(Data extract begins)

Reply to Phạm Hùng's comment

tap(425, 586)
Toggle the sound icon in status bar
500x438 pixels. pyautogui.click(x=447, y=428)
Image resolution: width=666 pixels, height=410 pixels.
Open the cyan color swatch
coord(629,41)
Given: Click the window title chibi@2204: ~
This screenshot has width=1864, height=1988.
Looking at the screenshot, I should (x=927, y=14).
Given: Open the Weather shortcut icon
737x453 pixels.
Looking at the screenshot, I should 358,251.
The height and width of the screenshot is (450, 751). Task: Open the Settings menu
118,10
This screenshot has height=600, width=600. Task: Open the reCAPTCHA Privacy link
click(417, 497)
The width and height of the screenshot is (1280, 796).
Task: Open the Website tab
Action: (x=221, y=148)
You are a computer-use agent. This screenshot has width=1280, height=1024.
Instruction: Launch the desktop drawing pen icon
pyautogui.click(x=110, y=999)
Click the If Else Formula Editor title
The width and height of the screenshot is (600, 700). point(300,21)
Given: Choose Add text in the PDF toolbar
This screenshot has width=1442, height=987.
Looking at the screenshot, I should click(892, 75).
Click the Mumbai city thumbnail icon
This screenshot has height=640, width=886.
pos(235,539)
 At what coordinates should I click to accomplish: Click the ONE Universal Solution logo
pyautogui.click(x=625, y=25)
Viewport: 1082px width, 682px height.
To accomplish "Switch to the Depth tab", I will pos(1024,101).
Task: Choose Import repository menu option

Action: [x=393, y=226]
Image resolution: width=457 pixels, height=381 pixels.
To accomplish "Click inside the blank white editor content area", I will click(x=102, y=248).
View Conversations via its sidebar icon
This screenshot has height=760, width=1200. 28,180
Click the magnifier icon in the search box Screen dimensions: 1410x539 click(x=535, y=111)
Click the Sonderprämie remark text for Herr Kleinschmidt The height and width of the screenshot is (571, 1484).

(Data extract ends)

Filter the records above for lines with "resolution".

Image resolution: width=666 pixels, height=410 pixels.
Image resolution: width=457 pixels, height=381 pixels.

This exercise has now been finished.